The Hoegh Osaka grounded in the Solent in January 2015. © Keith Murray

The Hoegh Osaka transporter, which was carrying 1,400 cars, was deliberately grounded in the Solent due to listing in January 2015. © Keith Murray

{Photo Source: Supplymanagement.com}

A report published by Allianz Global Corporate & Specialty (AGCS) found more than a third of 2014’s total losses took place in two maritime regions: South China, Indo China, Indonesia and the Philippines, with 17 ships lost; and Japan, Korea and North China, with 12 ships lost.

The most common cause for ship losses was foundering (ship sinking), with 65 per cent (49 ships) of losses in 2014, followed by grounding, with 13 ships wrecked or stranded, and fire or explosion, with four ships lost.

It said the British Isles, North Sea, English Channel and Bay of Biscay had seen the most shipping incidents since 2005, with nearly one in five (18 per cent) of all incidents occurring in this region. These included machinery damage and hull damage.

The report Safety and Shipping Review 2015 said despite the decline, cyber risks were a growing concern in the shipping sector, while the increasing size of container ships meant potential losses could exceed $1 billion (£670 million) for a single vessel.

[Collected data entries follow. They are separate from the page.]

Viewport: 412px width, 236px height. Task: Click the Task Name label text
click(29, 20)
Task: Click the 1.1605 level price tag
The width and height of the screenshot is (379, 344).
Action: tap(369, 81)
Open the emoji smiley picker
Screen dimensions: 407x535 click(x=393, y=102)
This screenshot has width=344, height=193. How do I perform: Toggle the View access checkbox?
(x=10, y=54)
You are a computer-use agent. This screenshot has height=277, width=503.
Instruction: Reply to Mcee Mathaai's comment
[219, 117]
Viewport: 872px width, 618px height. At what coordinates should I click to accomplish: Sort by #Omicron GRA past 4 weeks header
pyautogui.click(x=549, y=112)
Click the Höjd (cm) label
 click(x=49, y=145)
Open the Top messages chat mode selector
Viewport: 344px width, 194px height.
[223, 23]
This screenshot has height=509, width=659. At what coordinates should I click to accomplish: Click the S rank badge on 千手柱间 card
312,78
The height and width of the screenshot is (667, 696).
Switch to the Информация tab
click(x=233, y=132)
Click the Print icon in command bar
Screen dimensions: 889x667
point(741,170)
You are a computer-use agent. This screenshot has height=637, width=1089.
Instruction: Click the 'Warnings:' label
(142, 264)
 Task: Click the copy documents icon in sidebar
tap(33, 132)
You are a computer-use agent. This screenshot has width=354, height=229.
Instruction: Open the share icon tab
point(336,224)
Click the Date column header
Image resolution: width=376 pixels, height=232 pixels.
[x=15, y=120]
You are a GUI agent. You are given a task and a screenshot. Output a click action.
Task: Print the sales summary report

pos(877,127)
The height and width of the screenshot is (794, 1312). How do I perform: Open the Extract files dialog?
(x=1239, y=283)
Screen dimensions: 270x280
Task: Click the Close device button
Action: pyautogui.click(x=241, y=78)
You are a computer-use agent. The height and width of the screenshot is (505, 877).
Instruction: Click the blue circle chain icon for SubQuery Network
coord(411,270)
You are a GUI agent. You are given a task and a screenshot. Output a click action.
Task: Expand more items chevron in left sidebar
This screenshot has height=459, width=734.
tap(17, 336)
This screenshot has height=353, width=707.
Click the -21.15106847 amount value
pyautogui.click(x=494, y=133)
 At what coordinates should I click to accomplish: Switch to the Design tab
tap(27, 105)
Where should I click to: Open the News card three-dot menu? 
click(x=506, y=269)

The firm said although the number of known cyber crime incidents was low, more than 90 per cent of global trade was estimated to be carried by sea, so “much is at stake, with an increasing number of potential loss scenarios”. Such scenarios included cyber criminals targeting a major port, closing terminals, or interfering with containers or confidential data.

The report said cargo-carrying capacity in container ships increased by approximately 1,200 per cent over the past 50 years and by more than 80 per cent during the past decade alone.

The firm explained bigger ships could lead to bigger losses and warned of risks such as limited operation of large ships in a small number of deep water ports, a worldwide shortage of qualified seamen to operate such ships and difficulty of salvage.